Mendengarkan Keresahan Warga Tumpang Pitu, Banyuwangi
Jumat, 28 Mei 2021, tim ahli Badan Meteorologi, Klimatologi dan Geofisika (BMKG) memaparkan hasil kajiannya yang bertajuk “Kajian dan Mitigasi Gempa Bumi dan Tsunami di Jawa Timur.” Dalam kajiannya tersebut, BMKG menyampaikan bahwa terdapat potensi gempa berkekuatan 8,7 SR dan bencana tsunami setinggi 26-29 meter di perairan selatan Jawa Timur.
Seperti dilaporkan oleh kompas.com (04/06), Kepala BMKG, Daryono, mengingatkan masyarakat agar tidak panik. Namun, faktanya informasi dari BMKG tersebut telah menyebar secara luas ke publik dan seminggu kemudian menjadi pemberitaan utama di sejumlah media.
Masyarakat Jawa Timur, khususnya pesisir selatan Banyuwangi yang mendapatkan informasi ini juga mulai menunjukkan kegelisahannya, sembari mengingat kembali bencana tsunami di kampung mereka yang terjadi 27 tahun silam. Patut diketahui pada 3 Juni 1994 gelombang besar tsunami menyapu kawasan pesisir Desa Sumberagung, Pesanggaran, Banyuwangi, dan pesisir selatan Banyuwangi sekitarnya. Bencana tersebut telah merenggut korban lebih dari 238 jiwa.

------------------------------------

Bisakah Anda menyalin ulang seluruh teks tentang keresahan warga Tumpang Pitu di atas tanpa perubahan apa pun?

Catatan penunjukan teks dan elemen:

------------------------------------

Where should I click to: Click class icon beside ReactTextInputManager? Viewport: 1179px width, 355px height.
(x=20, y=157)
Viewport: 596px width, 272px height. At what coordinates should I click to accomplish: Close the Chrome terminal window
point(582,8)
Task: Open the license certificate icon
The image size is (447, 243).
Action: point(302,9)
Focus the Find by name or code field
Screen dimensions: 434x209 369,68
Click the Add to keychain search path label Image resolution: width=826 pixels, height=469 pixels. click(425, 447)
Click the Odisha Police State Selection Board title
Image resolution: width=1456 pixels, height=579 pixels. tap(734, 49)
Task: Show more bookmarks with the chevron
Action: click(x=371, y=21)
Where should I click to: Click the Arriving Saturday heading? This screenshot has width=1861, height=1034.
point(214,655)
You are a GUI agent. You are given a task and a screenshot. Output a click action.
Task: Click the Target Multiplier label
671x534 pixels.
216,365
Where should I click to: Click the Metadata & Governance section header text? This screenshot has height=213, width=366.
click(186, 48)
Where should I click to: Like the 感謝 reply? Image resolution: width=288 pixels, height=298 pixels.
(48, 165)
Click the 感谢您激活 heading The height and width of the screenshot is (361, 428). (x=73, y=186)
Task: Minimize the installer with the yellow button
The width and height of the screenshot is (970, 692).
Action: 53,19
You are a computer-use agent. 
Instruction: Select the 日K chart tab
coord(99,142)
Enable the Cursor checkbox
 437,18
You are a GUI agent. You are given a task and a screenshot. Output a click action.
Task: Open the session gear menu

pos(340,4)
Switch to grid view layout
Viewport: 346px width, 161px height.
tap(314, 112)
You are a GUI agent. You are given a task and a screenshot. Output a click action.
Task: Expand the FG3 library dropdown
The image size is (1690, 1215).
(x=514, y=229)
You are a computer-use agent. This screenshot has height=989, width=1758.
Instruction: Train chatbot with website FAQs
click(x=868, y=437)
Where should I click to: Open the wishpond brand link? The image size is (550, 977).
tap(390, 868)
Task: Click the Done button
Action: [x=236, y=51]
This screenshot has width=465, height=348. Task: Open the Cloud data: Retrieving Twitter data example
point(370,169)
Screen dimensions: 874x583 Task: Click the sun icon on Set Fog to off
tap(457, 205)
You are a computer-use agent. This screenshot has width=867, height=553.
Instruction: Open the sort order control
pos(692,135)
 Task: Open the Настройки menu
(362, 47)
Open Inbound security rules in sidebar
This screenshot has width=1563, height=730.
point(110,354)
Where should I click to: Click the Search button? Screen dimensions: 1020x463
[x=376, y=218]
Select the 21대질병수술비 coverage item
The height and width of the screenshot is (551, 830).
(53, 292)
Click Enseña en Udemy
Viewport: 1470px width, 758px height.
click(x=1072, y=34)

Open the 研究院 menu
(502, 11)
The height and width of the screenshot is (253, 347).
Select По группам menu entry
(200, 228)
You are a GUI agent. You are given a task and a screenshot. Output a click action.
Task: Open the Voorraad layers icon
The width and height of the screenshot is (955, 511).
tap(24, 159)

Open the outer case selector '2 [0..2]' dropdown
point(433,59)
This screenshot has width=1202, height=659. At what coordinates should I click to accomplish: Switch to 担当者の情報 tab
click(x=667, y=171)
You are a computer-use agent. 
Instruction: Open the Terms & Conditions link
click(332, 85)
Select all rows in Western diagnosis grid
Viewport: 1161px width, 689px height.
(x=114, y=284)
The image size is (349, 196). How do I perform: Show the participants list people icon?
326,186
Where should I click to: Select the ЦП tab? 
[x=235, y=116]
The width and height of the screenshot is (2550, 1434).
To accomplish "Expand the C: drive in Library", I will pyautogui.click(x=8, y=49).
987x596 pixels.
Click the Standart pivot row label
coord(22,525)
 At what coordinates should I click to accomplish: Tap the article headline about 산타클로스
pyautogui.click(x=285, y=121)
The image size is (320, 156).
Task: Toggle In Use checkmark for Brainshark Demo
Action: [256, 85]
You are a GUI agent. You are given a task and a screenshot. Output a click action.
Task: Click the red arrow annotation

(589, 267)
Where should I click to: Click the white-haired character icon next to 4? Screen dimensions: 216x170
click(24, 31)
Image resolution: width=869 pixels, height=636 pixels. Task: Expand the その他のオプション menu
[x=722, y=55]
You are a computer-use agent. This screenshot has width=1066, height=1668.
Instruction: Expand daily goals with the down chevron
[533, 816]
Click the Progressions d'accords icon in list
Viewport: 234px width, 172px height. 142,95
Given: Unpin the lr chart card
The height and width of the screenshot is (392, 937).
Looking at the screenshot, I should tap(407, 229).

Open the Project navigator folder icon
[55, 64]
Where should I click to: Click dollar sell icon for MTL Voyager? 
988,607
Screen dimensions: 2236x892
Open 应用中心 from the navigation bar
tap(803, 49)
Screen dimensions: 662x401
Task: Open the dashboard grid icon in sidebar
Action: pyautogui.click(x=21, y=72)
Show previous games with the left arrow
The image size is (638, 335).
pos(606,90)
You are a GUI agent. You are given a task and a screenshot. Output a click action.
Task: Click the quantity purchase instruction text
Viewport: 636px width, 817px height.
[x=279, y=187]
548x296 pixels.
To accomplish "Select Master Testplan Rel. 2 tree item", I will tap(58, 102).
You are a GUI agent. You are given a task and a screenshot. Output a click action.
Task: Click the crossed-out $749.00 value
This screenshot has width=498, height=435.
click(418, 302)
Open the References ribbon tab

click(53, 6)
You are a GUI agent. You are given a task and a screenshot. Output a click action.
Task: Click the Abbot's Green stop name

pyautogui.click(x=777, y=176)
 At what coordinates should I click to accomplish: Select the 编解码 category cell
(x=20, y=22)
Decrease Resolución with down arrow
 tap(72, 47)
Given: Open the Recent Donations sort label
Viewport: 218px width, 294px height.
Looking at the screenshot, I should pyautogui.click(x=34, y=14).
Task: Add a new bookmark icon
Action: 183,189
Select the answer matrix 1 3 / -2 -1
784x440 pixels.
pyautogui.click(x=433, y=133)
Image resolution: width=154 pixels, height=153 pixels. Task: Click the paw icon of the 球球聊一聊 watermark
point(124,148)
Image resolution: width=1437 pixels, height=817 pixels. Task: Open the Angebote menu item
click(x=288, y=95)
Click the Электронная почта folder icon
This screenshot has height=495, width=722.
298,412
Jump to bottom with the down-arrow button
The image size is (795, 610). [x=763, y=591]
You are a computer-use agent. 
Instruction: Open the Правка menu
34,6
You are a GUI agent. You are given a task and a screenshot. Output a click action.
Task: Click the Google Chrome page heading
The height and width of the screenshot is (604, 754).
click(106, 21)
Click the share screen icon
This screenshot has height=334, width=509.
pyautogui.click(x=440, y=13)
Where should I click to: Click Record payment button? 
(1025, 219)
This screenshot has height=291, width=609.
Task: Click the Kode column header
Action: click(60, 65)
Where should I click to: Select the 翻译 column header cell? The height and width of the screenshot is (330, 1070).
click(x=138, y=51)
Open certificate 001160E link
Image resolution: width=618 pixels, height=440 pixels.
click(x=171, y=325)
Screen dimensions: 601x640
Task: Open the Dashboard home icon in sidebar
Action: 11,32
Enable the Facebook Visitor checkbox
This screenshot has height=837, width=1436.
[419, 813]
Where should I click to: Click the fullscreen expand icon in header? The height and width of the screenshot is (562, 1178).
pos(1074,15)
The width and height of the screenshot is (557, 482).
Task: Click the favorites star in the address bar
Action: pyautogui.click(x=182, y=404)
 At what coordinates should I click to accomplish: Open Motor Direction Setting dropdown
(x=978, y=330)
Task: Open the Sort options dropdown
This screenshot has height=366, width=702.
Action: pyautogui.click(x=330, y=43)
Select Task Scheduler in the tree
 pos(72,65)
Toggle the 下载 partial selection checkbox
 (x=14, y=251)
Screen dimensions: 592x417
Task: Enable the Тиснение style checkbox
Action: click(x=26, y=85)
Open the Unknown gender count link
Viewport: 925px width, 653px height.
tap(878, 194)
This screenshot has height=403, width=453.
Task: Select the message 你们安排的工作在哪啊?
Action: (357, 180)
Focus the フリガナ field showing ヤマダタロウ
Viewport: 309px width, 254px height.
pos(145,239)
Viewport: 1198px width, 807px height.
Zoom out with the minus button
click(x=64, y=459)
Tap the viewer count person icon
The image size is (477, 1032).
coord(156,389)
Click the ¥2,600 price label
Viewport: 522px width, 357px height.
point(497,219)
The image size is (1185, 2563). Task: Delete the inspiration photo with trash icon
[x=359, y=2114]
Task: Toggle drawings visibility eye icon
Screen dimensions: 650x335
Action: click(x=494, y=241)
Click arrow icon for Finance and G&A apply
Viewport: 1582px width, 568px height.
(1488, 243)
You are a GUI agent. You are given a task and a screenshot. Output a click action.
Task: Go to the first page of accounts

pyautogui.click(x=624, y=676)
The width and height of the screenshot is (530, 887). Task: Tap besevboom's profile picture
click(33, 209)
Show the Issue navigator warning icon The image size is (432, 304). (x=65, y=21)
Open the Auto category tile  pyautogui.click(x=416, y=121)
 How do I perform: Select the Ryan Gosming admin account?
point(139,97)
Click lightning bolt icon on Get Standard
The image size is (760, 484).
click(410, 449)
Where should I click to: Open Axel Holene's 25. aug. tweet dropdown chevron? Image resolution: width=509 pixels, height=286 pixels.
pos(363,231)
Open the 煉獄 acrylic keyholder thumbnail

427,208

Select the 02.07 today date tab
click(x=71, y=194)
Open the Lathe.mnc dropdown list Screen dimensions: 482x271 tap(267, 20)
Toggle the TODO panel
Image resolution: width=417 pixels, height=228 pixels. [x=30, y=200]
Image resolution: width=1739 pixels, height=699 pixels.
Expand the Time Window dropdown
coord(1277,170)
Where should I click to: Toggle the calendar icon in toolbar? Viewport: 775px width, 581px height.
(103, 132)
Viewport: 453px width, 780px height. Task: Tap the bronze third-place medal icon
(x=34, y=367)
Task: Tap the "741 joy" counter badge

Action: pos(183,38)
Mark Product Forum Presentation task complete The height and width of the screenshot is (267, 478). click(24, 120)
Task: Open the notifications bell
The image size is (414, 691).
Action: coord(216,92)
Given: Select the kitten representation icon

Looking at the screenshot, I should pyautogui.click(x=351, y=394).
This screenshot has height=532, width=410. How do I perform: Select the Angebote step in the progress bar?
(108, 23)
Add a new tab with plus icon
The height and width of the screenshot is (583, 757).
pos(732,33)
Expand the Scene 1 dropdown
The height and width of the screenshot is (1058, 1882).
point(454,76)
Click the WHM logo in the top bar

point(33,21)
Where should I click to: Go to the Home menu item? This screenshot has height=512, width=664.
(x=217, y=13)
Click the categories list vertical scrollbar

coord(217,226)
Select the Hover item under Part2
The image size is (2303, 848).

------------------------------------

JAWABAN LATIHAN:
Mendengarkan Keresahan Warga Tumpang Pitu, Banyuwangi
Jumat, 28 Mei 2021, tim ahli Badan Meteorologi, Klimatologi dan Geofisika (BMKG) memaparkan hasil kajiannya yang bertajuk “Kajian dan Mitigasi Gempa Bumi dan Tsunami di Jawa Timur.” Dalam kajiannya tersebut, BMKG menyampaikan bahwa terdapat potensi gempa berkekuatan 8,7 SR dan bencana tsunami setinggi 26-29 meter di perairan selatan Jawa Timur.
Seperti dilaporkan oleh kompas.com (04/06), Kepala BMKG, Daryono, mengingatkan masyarakat agar tidak panik. Namun, faktanya informasi dari BMKG tersebut telah menyebar secara luas ke publik dan seminggu kemudian menjadi pemberitaan utama di sejumlah media.
Masyarakat Jawa Timur, khususnya pesisir selatan Banyuwangi yang mendapatkan informasi ini juga mulai menunjukkan kegelisahannya, sembari mengingat kembali bencana tsunami di kampung mereka yang terjadi 27 tahun silam. Patut diketahui pada 3 Juni 1994 gelombang besar tsunami menyapu kawasan pesisir Desa Sumberagung, Pesanggaran, Banyuwangi, dan pesisir selatan Banyuwangi sekitarnya. Bencana tersebut telah merenggut korban lebih dari 238 jiwa.